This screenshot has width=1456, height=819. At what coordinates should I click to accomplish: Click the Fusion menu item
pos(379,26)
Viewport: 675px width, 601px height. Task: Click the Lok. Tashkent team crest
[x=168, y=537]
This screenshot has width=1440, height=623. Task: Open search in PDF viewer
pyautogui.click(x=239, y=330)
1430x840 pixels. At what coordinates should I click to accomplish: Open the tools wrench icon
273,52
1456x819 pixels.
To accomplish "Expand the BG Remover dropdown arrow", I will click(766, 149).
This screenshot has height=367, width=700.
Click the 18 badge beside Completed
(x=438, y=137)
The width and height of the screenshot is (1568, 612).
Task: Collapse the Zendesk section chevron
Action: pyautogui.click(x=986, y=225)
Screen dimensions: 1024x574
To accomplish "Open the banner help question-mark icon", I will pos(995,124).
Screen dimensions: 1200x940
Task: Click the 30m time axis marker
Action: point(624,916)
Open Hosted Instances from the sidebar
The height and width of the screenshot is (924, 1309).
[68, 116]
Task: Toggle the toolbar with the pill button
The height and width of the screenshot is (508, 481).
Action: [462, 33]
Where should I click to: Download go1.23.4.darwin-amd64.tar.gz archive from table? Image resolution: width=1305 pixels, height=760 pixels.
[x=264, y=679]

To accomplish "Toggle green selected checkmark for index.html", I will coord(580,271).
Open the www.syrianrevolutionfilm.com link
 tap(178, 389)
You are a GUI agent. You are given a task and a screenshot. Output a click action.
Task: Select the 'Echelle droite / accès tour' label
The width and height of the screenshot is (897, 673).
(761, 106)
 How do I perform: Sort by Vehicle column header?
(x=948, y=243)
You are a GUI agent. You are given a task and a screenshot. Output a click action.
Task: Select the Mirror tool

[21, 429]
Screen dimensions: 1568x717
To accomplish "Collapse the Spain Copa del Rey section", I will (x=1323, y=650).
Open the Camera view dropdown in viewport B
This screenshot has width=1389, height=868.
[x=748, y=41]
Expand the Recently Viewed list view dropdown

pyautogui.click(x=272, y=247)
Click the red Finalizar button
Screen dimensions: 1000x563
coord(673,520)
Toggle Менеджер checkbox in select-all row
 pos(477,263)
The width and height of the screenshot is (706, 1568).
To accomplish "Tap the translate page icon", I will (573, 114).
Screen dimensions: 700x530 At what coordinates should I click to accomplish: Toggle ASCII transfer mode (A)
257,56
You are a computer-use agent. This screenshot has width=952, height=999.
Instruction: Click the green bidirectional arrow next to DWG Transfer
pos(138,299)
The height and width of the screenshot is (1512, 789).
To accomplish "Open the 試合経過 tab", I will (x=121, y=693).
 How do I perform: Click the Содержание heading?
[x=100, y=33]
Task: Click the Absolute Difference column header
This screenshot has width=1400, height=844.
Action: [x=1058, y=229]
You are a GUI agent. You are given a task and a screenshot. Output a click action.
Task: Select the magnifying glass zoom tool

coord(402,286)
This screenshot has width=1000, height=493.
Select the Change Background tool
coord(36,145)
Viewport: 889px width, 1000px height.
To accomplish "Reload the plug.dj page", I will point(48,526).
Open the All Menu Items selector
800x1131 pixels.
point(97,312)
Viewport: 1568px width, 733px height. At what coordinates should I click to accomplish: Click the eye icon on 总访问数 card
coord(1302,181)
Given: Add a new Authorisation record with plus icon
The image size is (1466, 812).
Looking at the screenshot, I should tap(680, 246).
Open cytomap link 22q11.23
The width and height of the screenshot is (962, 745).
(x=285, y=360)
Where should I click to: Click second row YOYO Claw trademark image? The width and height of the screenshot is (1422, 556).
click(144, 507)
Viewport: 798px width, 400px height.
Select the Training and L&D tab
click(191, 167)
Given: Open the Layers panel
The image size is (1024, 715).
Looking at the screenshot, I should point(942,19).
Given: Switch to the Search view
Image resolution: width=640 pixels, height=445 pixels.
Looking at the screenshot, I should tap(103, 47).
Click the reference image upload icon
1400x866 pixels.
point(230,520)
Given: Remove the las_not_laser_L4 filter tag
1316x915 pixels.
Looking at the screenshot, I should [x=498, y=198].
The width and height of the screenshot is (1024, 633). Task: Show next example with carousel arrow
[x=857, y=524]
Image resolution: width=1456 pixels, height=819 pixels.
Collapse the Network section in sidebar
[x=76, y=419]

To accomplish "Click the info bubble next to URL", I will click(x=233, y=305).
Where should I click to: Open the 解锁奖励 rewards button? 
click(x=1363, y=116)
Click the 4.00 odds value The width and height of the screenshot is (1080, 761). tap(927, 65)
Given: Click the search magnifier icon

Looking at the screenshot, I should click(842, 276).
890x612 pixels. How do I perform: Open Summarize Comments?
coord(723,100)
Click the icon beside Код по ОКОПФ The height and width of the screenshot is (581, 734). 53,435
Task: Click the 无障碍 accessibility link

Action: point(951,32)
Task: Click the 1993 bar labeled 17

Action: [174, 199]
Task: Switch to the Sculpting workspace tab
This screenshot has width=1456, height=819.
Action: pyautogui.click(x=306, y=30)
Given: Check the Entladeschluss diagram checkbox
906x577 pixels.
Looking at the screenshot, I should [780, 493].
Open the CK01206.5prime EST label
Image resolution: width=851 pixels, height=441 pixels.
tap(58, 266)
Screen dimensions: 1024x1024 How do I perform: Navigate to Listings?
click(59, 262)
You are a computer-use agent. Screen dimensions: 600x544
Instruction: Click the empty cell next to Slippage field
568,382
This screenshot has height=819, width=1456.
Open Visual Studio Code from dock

AIM OF THE EXERCISE: Rewrite all the rows above as a numbered list, omitting the blank lines.

ANSWER TO THE TASK:
1. This screenshot has width=1456, height=819. At what coordinates should I click to accomplish: Click the Fusion menu item
2. pos(379,26)
3. Viewport: 675px width, 601px height. Task: Click the Lok. Tashkent team crest
4. [x=168, y=537]
5. This screenshot has width=1440, height=623. Task: Open search in PDF viewer
6. pyautogui.click(x=239, y=330)
7. 1430x840 pixels. At what coordinates should I click to accomplish: Open the tools wrench icon
8. 273,52
9. 1456x819 pixels.
10. To accomplish "Expand the BG Remover dropdown arrow", I will click(766, 149).
11. This screenshot has height=367, width=700.
12. Click the 18 badge beside Completed
13. (x=438, y=137)
14. The width and height of the screenshot is (1568, 612).
15. Task: Collapse the Zendesk section chevron
16. Action: pyautogui.click(x=986, y=225)
17. Screen dimensions: 1024x574
18. To accomplish "Open the banner help question-mark icon", I will pos(995,124).
19. Screen dimensions: 1200x940
20. Task: Click the 30m time axis marker
21. Action: point(624,916)
22. Open Hosted Instances from the sidebar
23. The height and width of the screenshot is (924, 1309).
24. [68, 116]
25. Task: Toggle the toolbar with the pill button
26. The height and width of the screenshot is (508, 481).
27. Action: [462, 33]
28. Where should I click to: Download go1.23.4.darwin-amd64.tar.gz archive from table? Image resolution: width=1305 pixels, height=760 pixels.
29. [x=264, y=679]
30. To accomplish "Toggle green selected checkmark for index.html", I will coord(580,271).
31. Open the www.syrianrevolutionfilm.com link
32.  tap(178, 389)
33. You are a GUI agent. You are given a task and a screenshot. Output a click action.
34. Task: Select the 'Echelle droite / accès tour' label
35. The width and height of the screenshot is (897, 673).
36. (761, 106)
37.  How do I perform: Sort by Vehicle column header?
38. (x=948, y=243)
39. You are a GUI agent. You are given a task and a screenshot. Output a click action.
40. Task: Select the Mirror tool
41. [21, 429]
42. Screen dimensions: 1568x717
43. To accomplish "Collapse the Spain Copa del Rey section", I will (x=1323, y=650).
44. Open the Camera view dropdown in viewport B
45. This screenshot has width=1389, height=868.
46. [x=748, y=41]
47. Expand the Recently Viewed list view dropdown
48. pyautogui.click(x=272, y=247)
49. Click the red Finalizar button
50. Screen dimensions: 1000x563
51. coord(673,520)
52. Toggle Менеджер checkbox in select-all row
53.  pos(477,263)
54. The width and height of the screenshot is (706, 1568).
55. To accomplish "Tap the translate page icon", I will (573, 114).
56. Screen dimensions: 700x530 At what coordinates should I click to accomplish: Toggle ASCII transfer mode (A)
57. 257,56
58. You are a computer-use agent. This screenshot has width=952, height=999.
59. Instruction: Click the green bidirectional arrow next to DWG Transfer
60. pos(138,299)
61. The height and width of the screenshot is (1512, 789).
62. To accomplish "Open the 試合経過 tab", I will (x=121, y=693).
63.  How do I perform: Click the Содержание heading?
64. [x=100, y=33]
65. Task: Click the Absolute Difference column header
66. This screenshot has width=1400, height=844.
67. Action: [x=1058, y=229]
68. You are a GUI agent. You are given a task and a screenshot. Output a click action.
69. Task: Select the magnifying glass zoom tool
70. coord(402,286)
71. This screenshot has width=1000, height=493.
72. Select the Change Background tool
73. coord(36,145)
74. Viewport: 889px width, 1000px height.
75. To accomplish "Reload the plug.dj page", I will point(48,526).
76. Open the All Menu Items selector
77. 800x1131 pixels.
78. point(97,312)
79. Viewport: 1568px width, 733px height. At what coordinates should I click to accomplish: Click the eye icon on 总访问数 card
80. coord(1302,181)
81. Given: Add a new Authorisation record with plus icon
82. The image size is (1466, 812).
83. Looking at the screenshot, I should tap(680, 246).
84. Open cytomap link 22q11.23
85. The width and height of the screenshot is (962, 745).
86. (x=285, y=360)
87. Where should I click to: Click second row YOYO Claw trademark image? The width and height of the screenshot is (1422, 556).
88. click(144, 507)
89. Viewport: 798px width, 400px height.
90. Select the Training and L&D tab
91. click(191, 167)
92. Given: Open the Layers panel
93. The image size is (1024, 715).
94. Looking at the screenshot, I should point(942,19).
95. Given: Switch to the Search view
96. Image resolution: width=640 pixels, height=445 pixels.
97. Looking at the screenshot, I should tap(103, 47).
98. Click the reference image upload icon
99. 1400x866 pixels.
100. point(230,520)
101. Given: Remove the las_not_laser_L4 filter tag
102. 1316x915 pixels.
103. Looking at the screenshot, I should [x=498, y=198].
104. The width and height of the screenshot is (1024, 633). Task: Show next example with carousel arrow
105. [x=857, y=524]
106. Image resolution: width=1456 pixels, height=819 pixels.
107. Collapse the Network section in sidebar
108. [x=76, y=419]
109. To accomplish "Click the info bubble next to URL", I will click(x=233, y=305).
110. Where should I click to: Open the 解锁奖励 rewards button? 
111. click(x=1363, y=116)
112. Click the 4.00 odds value The width and height of the screenshot is (1080, 761). tap(927, 65)
113. Given: Click the search magnifier icon
114. Looking at the screenshot, I should click(842, 276).
115. 890x612 pixels. How do I perform: Open Summarize Comments?
116. coord(723,100)
117. Click the icon beside Код по ОКОПФ The height and width of the screenshot is (581, 734). 53,435
118. Task: Click the 无障碍 accessibility link
119. Action: point(951,32)
120. Task: Click the 1993 bar labeled 17
121. Action: [174, 199]
122. Task: Switch to the Sculpting workspace tab
123. This screenshot has width=1456, height=819.
124. Action: pyautogui.click(x=306, y=30)
125. Given: Check the Entladeschluss diagram checkbox
126. 906x577 pixels.
127. Looking at the screenshot, I should [780, 493].
128. Open the CK01206.5prime EST label
129. Image resolution: width=851 pixels, height=441 pixels.
130. tap(58, 266)
131. Screen dimensions: 1024x1024 How do I perform: Navigate to Listings?
132. click(59, 262)
133. You are a computer-use agent. Screen dimensions: 600x544
134. Instruction: Click the empty cell next to Slippage field
135. 568,382
136. This screenshot has height=819, width=1456.
137. Open Visual Studio Code from dock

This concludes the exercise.